Et c’est précisément ce présupposé de la croyance du lien naturel de la famille à la cité qui donne à Aristote cette sorte de « foi » (ce terme est évidemment problématique) dans le finalisme naturel et l’essentialisme de l’espèce humaine. Si c’est la nature qui nous guide vers la citoyenneté, tout être génétiquement humain s’exilant volontairement de la cité n’est plus génériquement humain. Ce chiasme, ce décalage du génétique au générique pose lui-même à son tour quantité de problèmes, les remparts de la cité pouvant dés lors s’assimiler aux frontières nous défendant contre l’inhumanité, la barbarie, alors que nous savons bien, comme l’histoire l’a largement démontrée que c’est dans la cité et dans la culture que se forgent des modalités d’inhumanité d’une cruauté et d’une violence inouïe. C’est précisément cette objection qu’Emmanuel Kant, dans son livre : « Idée d’une histoire universelle d’un point de vue cosmopolitique » serait plus à même qu’Aristote de recevoir voire de prendre en compte alors même qu’il partage avec le philosophe de l’Antiquité cette conception naturaliste d’une finalité spécifique à l’être humain. Selon lui, c’est précisément pour adopter un mode de vie tout à la fois dynamique et culturel que la nature ne s’est pas contentée de donner à l’homme la tendance à la sociabilité mais aussi celle, contraire, de l’isolement. L’homme a été naturellement fait pour aimer et détester ces semblables. Il est constamment ballotté, tout au long de sa vie sociale de l’un à l’autre sentiment.

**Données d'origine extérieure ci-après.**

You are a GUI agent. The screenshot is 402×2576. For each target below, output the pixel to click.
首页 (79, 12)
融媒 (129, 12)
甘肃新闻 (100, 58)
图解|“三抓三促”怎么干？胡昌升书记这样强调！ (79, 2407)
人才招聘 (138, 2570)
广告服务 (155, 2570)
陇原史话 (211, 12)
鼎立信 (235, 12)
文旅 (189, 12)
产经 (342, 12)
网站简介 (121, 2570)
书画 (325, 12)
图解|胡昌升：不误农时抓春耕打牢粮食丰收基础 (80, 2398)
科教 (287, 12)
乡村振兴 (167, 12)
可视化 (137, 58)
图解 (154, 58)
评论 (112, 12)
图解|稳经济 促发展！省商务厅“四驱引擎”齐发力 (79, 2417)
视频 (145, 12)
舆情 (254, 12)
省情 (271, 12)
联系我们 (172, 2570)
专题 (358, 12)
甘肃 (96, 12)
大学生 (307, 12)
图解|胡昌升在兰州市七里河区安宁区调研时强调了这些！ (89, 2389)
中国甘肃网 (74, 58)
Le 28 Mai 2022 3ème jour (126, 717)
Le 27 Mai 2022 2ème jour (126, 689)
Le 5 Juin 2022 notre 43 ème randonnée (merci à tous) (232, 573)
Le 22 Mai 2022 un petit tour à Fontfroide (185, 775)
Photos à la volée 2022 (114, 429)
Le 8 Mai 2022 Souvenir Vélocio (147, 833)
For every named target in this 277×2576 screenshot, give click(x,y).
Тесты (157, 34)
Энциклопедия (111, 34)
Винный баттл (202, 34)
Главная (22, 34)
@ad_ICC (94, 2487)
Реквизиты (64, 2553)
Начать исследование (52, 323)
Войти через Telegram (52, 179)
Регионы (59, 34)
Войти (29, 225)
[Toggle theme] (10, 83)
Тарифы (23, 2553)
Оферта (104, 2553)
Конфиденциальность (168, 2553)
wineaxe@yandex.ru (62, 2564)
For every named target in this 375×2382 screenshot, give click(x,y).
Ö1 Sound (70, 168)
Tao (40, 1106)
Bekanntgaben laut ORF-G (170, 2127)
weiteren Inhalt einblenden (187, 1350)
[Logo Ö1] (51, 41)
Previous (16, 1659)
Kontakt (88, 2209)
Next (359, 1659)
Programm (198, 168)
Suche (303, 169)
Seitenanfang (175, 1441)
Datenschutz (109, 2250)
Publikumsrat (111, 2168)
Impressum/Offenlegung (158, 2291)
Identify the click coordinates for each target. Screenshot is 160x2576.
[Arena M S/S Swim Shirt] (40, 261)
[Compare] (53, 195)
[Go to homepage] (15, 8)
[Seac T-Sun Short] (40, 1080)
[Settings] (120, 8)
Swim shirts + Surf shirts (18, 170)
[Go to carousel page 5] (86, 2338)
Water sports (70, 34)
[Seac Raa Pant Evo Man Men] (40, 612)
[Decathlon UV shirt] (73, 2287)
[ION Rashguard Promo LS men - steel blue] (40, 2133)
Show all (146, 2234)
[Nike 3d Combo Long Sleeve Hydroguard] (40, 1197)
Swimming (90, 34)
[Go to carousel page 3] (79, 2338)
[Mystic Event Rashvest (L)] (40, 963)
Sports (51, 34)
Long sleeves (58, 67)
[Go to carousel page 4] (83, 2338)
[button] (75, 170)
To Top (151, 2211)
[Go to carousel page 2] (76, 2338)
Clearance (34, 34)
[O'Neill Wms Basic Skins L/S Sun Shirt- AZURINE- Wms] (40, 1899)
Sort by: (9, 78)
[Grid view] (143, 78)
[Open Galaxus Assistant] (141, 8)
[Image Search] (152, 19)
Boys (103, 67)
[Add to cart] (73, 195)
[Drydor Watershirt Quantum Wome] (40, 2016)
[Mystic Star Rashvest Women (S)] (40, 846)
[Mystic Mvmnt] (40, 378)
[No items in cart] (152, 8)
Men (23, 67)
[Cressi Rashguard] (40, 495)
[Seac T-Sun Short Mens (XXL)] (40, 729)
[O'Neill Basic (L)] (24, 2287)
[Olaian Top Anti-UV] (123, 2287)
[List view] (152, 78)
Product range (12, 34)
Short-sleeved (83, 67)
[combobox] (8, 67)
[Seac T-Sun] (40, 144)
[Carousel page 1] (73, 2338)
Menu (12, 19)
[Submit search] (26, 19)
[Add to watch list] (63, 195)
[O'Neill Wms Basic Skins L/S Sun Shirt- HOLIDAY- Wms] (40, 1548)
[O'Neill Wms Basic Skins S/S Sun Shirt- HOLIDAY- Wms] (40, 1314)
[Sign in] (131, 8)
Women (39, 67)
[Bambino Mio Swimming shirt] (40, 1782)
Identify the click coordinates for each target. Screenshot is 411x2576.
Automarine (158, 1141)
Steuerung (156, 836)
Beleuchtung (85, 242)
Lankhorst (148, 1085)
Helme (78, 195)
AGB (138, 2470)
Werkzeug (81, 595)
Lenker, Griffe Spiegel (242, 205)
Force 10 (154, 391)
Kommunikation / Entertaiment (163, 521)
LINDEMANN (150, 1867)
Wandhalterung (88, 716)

Il est altruiste et égoïste, c’est :
d) L’insociable sociabilité (Kant)
Si l’homme n’était que bienveillant à l’égard de ses prochains, il n’éprouvera le désir de les dépasser et  cette prédisposition à favoriser constamment ses propres intérêts se révèle « à la longue » et à l’échelle de l’espèce particulièrement profitable au genre humain. Que l’homme naturellement ne soit pas que sociable, c’est le moteur même du progrès, de la vocation humaine à ne jamais se satisfaire ni de ce qu’il a ni de ce qu’il est, et c’est par cette contradiction que la nature nous a clairement marqués de son sceau : « Sans ces tendances insociables, peu sympathiques certes par elles-mêmes, mais qui fondent les résistances qui s’opposent aux prétentions égoïstes de chacun, tous les talents resteraient à jamais enfouis en germes. »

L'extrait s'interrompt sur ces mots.